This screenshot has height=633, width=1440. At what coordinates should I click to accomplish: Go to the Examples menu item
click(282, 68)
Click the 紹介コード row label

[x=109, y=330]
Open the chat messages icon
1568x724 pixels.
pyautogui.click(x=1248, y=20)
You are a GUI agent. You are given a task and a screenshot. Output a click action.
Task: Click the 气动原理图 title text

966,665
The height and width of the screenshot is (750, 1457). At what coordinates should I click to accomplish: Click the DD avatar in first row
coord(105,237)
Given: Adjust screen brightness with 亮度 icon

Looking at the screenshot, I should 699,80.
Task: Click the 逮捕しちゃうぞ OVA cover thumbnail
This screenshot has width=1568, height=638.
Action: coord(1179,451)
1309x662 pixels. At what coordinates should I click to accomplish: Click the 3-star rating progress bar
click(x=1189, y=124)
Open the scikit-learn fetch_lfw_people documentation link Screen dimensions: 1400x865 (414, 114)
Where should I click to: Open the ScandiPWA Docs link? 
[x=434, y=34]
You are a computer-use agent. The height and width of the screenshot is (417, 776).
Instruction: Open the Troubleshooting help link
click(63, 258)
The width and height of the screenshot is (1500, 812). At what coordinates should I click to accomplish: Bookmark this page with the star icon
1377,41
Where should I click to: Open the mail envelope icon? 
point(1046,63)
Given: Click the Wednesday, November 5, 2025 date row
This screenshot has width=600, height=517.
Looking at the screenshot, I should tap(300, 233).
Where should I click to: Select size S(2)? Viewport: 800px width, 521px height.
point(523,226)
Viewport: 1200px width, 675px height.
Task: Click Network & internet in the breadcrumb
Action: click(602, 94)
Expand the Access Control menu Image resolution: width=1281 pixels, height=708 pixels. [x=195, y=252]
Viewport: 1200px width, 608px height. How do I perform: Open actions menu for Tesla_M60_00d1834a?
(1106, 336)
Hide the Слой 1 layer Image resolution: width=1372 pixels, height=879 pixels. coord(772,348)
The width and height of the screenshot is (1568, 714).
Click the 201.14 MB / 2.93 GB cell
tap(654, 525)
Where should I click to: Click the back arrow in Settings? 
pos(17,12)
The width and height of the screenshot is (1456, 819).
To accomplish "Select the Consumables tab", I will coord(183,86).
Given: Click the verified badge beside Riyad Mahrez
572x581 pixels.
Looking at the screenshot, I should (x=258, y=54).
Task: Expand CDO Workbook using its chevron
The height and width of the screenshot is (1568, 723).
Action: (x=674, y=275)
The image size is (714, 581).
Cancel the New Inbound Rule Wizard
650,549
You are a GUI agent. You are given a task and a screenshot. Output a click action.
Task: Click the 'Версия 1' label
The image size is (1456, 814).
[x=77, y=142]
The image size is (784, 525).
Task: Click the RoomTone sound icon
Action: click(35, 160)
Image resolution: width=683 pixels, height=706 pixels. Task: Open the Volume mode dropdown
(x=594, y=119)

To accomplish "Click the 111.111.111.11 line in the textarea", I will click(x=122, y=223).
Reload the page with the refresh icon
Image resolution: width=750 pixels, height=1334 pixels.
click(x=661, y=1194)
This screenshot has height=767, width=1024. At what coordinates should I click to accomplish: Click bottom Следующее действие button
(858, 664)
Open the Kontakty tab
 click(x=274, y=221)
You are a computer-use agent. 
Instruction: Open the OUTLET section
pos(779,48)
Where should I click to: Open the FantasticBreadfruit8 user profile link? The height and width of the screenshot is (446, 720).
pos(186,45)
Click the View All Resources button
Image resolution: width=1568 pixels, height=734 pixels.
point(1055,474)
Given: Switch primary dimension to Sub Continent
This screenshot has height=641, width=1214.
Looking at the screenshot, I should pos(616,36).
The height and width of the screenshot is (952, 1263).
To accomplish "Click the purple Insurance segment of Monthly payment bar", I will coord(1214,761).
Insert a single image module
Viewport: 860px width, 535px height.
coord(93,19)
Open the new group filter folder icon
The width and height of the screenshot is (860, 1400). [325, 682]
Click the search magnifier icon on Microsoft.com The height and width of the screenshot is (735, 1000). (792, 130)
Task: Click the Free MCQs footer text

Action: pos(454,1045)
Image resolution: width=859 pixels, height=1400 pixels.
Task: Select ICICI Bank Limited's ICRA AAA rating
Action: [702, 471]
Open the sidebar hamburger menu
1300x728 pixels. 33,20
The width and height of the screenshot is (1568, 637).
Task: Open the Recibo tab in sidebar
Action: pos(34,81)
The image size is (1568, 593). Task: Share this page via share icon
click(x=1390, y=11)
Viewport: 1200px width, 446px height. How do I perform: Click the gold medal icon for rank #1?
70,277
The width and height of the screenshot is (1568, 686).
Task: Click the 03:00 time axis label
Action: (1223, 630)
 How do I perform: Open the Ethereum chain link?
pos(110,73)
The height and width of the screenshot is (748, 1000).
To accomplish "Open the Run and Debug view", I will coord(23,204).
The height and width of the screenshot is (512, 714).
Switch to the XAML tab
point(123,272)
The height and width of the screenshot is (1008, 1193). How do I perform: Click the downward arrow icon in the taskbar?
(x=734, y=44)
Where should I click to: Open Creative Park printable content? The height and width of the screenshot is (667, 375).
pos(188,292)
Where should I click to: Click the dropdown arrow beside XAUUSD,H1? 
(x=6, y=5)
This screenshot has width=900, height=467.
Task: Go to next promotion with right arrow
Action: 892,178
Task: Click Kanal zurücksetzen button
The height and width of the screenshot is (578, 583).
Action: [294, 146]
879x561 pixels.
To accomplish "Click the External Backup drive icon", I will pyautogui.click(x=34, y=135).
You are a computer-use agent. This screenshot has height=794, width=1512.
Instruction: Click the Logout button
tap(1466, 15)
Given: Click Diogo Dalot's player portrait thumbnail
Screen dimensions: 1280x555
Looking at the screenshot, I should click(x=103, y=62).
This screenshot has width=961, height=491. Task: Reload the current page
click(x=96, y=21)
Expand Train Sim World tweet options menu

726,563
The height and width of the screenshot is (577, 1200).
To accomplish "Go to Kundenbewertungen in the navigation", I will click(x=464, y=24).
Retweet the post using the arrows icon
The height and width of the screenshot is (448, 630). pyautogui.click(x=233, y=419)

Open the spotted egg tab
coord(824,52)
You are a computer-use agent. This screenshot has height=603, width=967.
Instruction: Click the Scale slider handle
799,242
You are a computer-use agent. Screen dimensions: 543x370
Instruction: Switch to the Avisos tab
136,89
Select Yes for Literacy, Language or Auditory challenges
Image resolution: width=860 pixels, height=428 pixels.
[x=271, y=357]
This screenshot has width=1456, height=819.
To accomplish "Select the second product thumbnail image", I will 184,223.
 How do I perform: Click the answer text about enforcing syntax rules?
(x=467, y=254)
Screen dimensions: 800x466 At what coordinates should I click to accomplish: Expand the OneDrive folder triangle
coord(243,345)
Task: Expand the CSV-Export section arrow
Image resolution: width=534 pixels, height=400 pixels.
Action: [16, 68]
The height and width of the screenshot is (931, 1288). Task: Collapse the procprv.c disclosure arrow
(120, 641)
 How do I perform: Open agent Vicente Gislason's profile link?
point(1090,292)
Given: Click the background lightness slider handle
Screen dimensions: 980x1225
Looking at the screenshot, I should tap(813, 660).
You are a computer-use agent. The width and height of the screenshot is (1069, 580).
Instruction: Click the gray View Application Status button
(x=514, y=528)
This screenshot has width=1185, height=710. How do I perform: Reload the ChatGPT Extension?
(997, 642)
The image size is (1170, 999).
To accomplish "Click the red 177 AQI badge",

★ ★ ★

WORK TO BE COMPLETED
Note each line above that holds "badge", then copy all of them.

PROBLEM SOLUTION
Given: Click the verified badge beside Riyad Mahrez
To accomplish "Click the red 177 AQI badge",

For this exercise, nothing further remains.